AUTHOR=King Brooke , Krisanits Bradley A. , Guo Qi J. , Blake Bobbie , Nogueira Lourdes M. , Jolly Gurbani , Satterwhite Arabia , Turner David P. , Hoffman Stanley , Evans-Knowell Ashley , Findlay Victoria J. TITLE=MicroRNA-510 mediated negative regulation of Caveolin-1 in fibroblasts promotes aggressive tumor growth JOURNAL=Frontiers in Immunology VOLUME=14 YEAR=2023 URL=https://www.frontiersin.org/journals/immunology/articles/10.3389/fimmu.2023.1116644 DOI=10.3389/fimmu.2023.1116644 ISSN=1664-3224 ABSTRACT=Introduction

In the US, despite the recent decline in breast cancer deaths, a persistent mortality disparity exists between black and white women with breast cancer, with black women having a 41% higher death rate.

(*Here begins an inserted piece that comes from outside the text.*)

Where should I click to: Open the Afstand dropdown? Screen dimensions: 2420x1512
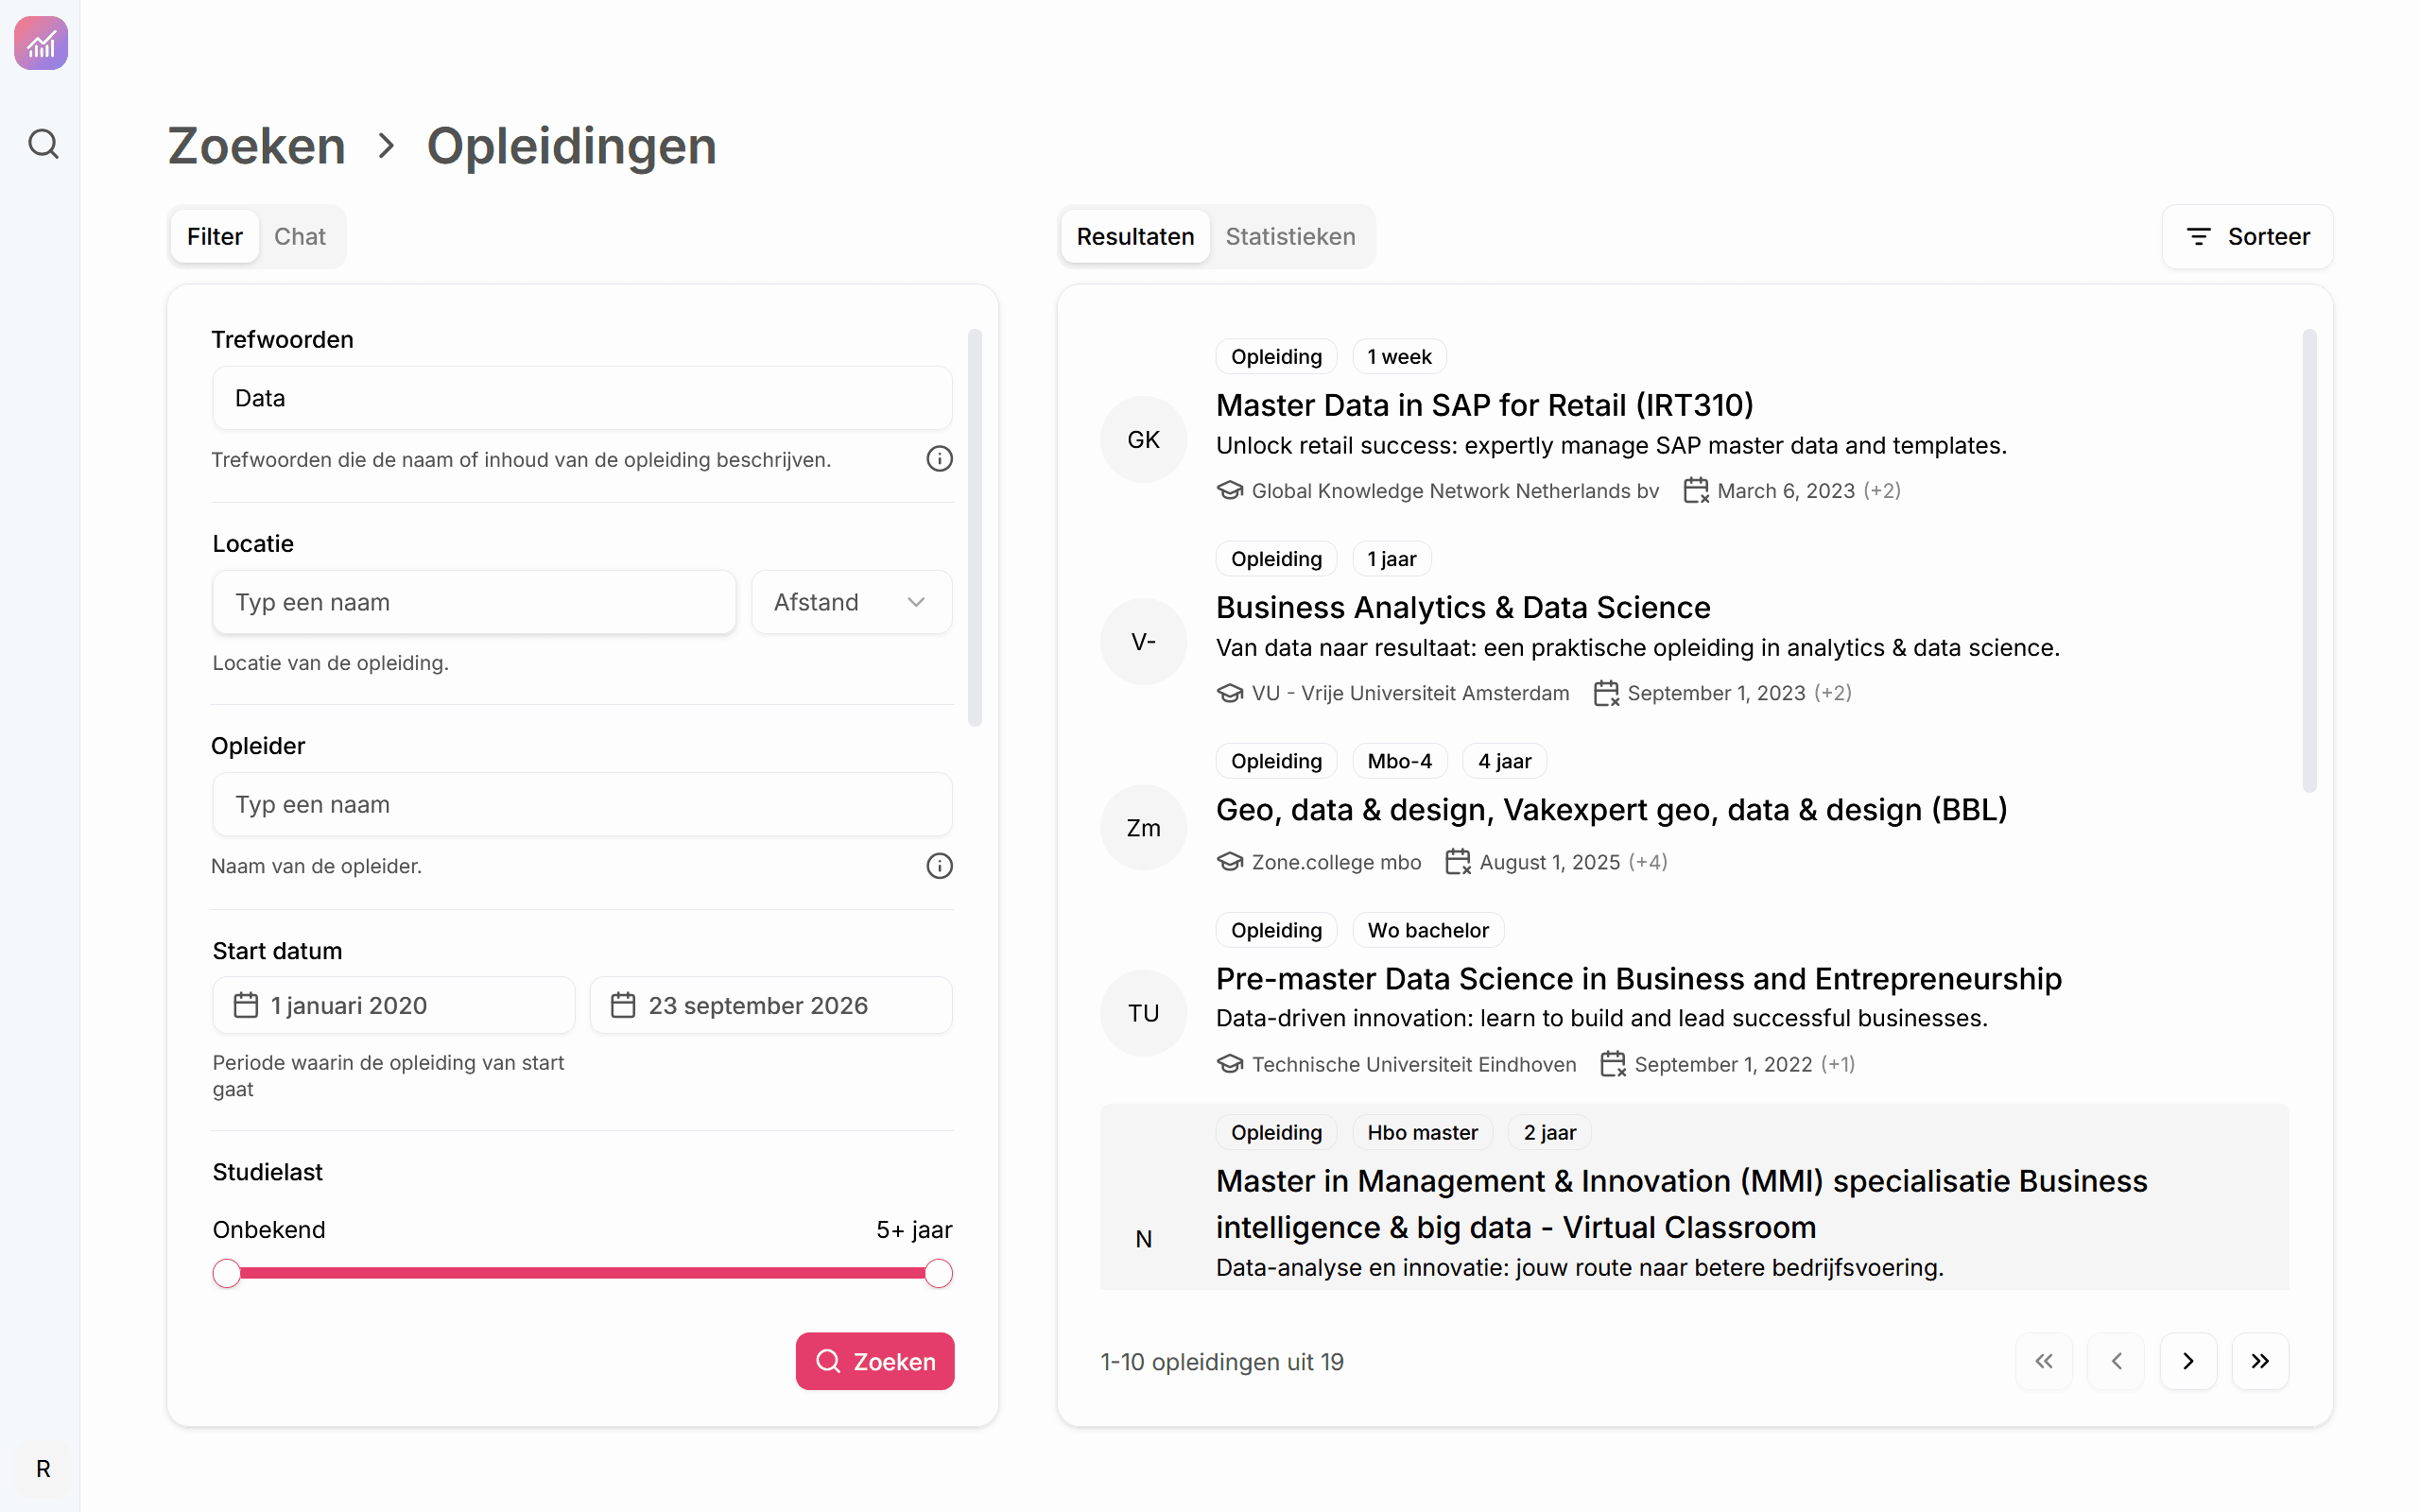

Several studies are now reporting that racial disparities can exist independent of socioeconomic and standard of care issues, suggesting that biological factors may be involved. Caveolin-1 (Cav1) loss in the tumor stromal compartment is a novel clinical biomarker for predicting poor outcome in breast cancer including triple negative subtype, however the mechanism of Cav1 loss is unknown. We previously identified miR-510-5p as a novel oncomir and propose here that the high levels observed in patients is a novel mechanism leading to stromal Cav1 loss and worse outcomes.

Methods

Cav1 was identified as a direct target of miR-510-5p through luciferase, western blot and qPCR assays. Stromal cross talk between epithelial cells and fibroblasts was assessed in vitro using transwell co-culture assays and in vivo using xenograft assays.

Results

We found that Cav1 is a direct target of miR-510-5p and that expression in fibroblasts results in an ‘activated’ phenotype. We propose that this could be important in the context of cancer disparities as we also observed increased levels of circulating miR-510-5p and reduced levels of stromal Cav1 in black women compared to white women with breast cancer. Finally, we observed a significant increase in tumor growth when tumor cells were co-injected with miR-510-5p expressing cancer associated fibroblasts in vivo.

Conclusion

We propose that miR-510-5p mediated negative regulation of Cav1 in fibroblasts is a novel mechanism of aggressive tumor growth and may be a driver of breast cancer disparity.